Automotive M&A is growing in value and volume; sitting on the sidelines is not an option

07 February 2018 Automotive News Publication
Authors: Steven H. Hilfinger Joshua M. Munro

2017 was another strong year for the automotive sector and related mergers and acquisitions activity, thanks in large part to positive macroeconomic factors and the continued development of emerging automotive technologies.

The value of automotive M&A activity rose 30 percent last year to $53.2 billion while the number of transactions rose 2.6 percent to 598, according to an annual report by PwC.

The new automotive ecosystem in which traditional manufacturers and suppliers collaborate and integrate with established and emerging technology companies continues to mature as buyers across these sectors leverage strong balance sheets, relatively low borrowing costs and eager outside investors in order to participate in the race toward the development and full-scale market adoption of environmentally friendly autonomous and connected vehicles.

Given the various technological, legal and consumer-driven hurdles on the horizon, not to mention the ever-pressing question of where are we in the current automotive cycle, there is disagreement about the realistic time frame for when (and how) this automotive panacea will be realized.

But there is a clear consensus that the journey should be lucrative for those who can keep up. Sitting on the sidelines is not a suitable long-term option.

The M&A card worth playing

The emergence of automated, connected, electric and sharing (ACES) automotive technologies and business models has been the most notable development in the automotive industry over the last several years and continues to be a primary driver of M&A activity.

This is sometimes misportrayed in the North American market as Detroit vs. Silicon Valley, when in reality, this has resulted in Detroit plus Silicon Valley. Many Detroit automakers and traditional suppliers have established a Silicon Valley presence for access to software talent and startups, while many traditional Silicon Valley technology companies are opening locations in Detroit for proximity to automotive customers, manufacturing engineering talent and the significant automotive r&d activity that is based in Detroit. (There are more than 2,200 automotive r&d facilities in Michigan, according to a recent report issued by MichAuto.)

Large suppliers such as Delphi have found they can accelerate their r&d activities in this space by acquiring existing teams, such as the recently announced NuTonomy transaction valued at $450 million. At the same time, traditional technology companies are also becoming increasingly invested in this space and helping to drive deal activity and valuations higher and higher, as is evident by Intel's $15.3 billion acquisition of Israel's Mobileye, a maker of cameras, sensors and software targeted at the autonomous vehicle market, and Samsung Electronics' $8 billion acquisition of Harman International Industries.

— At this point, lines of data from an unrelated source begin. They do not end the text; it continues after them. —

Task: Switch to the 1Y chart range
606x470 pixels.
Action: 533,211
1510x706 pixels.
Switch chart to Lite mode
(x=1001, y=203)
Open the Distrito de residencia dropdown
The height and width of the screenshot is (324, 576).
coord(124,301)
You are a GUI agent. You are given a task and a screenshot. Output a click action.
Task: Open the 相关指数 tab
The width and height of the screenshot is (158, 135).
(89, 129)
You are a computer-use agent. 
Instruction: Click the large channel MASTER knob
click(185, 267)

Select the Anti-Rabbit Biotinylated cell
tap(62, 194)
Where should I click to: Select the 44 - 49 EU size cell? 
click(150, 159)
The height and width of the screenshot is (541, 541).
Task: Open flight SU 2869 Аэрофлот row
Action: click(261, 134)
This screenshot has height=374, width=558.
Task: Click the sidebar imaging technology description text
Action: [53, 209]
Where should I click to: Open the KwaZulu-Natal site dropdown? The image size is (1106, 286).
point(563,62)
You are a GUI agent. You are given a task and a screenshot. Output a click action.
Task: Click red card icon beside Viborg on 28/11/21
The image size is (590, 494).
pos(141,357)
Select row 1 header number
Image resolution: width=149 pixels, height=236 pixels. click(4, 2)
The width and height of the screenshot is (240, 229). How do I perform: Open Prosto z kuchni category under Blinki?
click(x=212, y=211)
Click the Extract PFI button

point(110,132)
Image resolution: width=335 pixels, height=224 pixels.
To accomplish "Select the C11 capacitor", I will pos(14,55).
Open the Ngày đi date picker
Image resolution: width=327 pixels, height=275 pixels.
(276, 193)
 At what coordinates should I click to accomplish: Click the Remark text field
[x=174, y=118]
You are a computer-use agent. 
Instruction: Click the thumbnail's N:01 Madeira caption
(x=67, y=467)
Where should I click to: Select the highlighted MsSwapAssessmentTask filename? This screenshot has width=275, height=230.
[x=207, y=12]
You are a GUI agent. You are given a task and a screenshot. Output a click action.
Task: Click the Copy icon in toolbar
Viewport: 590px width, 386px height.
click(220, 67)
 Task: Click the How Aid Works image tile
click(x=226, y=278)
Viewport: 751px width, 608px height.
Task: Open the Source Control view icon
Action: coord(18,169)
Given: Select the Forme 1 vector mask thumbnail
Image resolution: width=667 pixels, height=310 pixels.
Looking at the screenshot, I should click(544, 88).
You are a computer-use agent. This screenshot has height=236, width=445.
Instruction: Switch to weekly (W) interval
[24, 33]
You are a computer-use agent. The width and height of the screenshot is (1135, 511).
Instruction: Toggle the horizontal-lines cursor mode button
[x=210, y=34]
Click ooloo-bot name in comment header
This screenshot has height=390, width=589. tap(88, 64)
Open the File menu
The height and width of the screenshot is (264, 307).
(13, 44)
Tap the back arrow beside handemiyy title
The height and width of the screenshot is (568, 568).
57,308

The M&A activity for auto-tech deals involving component suppliers has exploded, with PwC reporting a 70 percent increase in deal volume from 2016 to 2017. We can expect these trends to continue as the convergence of the automotive and technology industries progresses and, with that progression, a new technology-centric automotive ecosystem develops and matures.

Lightweighting gains importance

The move toward lightweight materials is another trend that should continue to bolster M&A activity in the automotive industry, albeit amid increased regulatory uncertainty under the Trump administration. The major contributor to the lightweighting push is, of course, government regulations to control vehicle emissions in an effort to address climate change.

While the current administration has taken steps to roll back some of the corporate average fuel economy targets put in place by the Obama administration, the rest of the world, including the European Union, India and China, continues to adopt and stand by aggressive emission targets. The addition of new content to vehicles such as driver-assist sensors and improved infotainment features will add more weight to vehicles that will need to be made up for with lightweighting materials.

Research conducted by the Center for Automotive Research indicates that by 2025, around 5 percent of the curb weight of the U.S. fleet will be added to every vehicle for these safety and performance improvements, including an additional 200 to 300 pounds per vehicle for automated driving features. And as autonomous driving takes hold and fewer crashes occur, the acceptance of lightweight materials should continue to grow.

As Teijin's 2017 acquisition of Continental Structural Plastics Holdings Corp., a major composite supplier based in Michigan, for $825 million suggests, the demand for advances in this space should drive deal activity and valuations in 2018 and beyond.